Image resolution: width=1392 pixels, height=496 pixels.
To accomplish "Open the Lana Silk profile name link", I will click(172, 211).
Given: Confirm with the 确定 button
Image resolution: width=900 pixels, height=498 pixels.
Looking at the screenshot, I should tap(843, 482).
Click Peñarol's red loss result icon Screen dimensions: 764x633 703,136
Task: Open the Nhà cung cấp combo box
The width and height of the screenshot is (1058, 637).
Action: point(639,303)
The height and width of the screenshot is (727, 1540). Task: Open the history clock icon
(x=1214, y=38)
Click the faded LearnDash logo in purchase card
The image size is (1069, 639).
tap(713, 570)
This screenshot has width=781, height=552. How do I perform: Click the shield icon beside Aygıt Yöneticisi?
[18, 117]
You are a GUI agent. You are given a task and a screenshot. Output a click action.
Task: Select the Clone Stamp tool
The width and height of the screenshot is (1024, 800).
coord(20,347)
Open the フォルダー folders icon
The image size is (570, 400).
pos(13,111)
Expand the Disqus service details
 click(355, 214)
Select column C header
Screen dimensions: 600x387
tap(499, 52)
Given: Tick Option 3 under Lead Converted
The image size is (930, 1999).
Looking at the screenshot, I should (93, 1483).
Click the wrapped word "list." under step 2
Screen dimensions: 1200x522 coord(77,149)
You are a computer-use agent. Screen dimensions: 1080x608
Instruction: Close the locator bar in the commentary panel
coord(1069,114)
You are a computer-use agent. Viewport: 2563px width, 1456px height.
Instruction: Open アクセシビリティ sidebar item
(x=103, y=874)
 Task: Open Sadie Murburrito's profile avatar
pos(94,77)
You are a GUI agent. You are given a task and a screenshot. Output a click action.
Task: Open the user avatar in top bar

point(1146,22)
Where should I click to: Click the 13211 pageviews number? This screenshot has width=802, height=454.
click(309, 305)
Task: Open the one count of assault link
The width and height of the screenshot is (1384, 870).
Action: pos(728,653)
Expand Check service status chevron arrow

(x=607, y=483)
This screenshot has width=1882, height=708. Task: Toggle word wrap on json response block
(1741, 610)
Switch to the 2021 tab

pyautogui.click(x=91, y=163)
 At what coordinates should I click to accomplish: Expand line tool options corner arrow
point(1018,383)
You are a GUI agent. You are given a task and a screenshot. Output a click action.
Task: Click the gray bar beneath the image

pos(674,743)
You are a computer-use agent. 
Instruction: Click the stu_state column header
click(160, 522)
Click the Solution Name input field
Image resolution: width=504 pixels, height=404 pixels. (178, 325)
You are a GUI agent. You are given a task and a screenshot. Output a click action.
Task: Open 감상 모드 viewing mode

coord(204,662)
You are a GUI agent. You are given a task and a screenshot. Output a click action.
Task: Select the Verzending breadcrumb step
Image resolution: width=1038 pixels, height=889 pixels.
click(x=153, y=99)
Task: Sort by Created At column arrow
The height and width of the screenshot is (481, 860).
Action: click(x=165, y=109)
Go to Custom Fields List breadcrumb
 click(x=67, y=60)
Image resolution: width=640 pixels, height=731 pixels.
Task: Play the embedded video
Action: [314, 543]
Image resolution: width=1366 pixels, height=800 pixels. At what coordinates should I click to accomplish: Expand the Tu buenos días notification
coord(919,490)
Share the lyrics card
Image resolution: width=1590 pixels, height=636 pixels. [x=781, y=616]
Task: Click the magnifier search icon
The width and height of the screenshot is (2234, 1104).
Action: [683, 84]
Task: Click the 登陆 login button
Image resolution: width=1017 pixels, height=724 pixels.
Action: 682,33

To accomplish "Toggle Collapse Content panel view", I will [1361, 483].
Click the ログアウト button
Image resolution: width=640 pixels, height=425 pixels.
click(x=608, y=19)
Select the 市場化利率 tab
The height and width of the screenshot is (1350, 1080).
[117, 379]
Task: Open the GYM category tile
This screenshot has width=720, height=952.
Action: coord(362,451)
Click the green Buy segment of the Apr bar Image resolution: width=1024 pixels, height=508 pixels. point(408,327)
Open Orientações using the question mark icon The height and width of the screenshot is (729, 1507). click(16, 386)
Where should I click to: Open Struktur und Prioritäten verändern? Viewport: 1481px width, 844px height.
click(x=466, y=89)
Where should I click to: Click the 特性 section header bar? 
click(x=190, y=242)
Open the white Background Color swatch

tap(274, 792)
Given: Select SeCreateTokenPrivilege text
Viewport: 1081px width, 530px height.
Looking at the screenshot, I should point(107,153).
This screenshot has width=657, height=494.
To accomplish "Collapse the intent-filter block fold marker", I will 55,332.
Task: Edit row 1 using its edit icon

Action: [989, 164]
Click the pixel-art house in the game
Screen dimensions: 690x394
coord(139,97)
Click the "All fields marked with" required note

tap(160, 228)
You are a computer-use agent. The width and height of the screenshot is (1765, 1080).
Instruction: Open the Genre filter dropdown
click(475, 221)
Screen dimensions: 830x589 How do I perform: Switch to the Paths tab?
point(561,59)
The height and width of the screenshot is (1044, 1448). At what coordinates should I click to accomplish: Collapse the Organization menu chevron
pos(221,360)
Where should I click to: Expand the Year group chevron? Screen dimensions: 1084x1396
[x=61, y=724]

What is being asked: Go through the entries above and copy each line holding the string "link".

Response:
To accomplish "Open the Lana Silk profile name link", I will click(172, 211).
Task: Open the one count of assault link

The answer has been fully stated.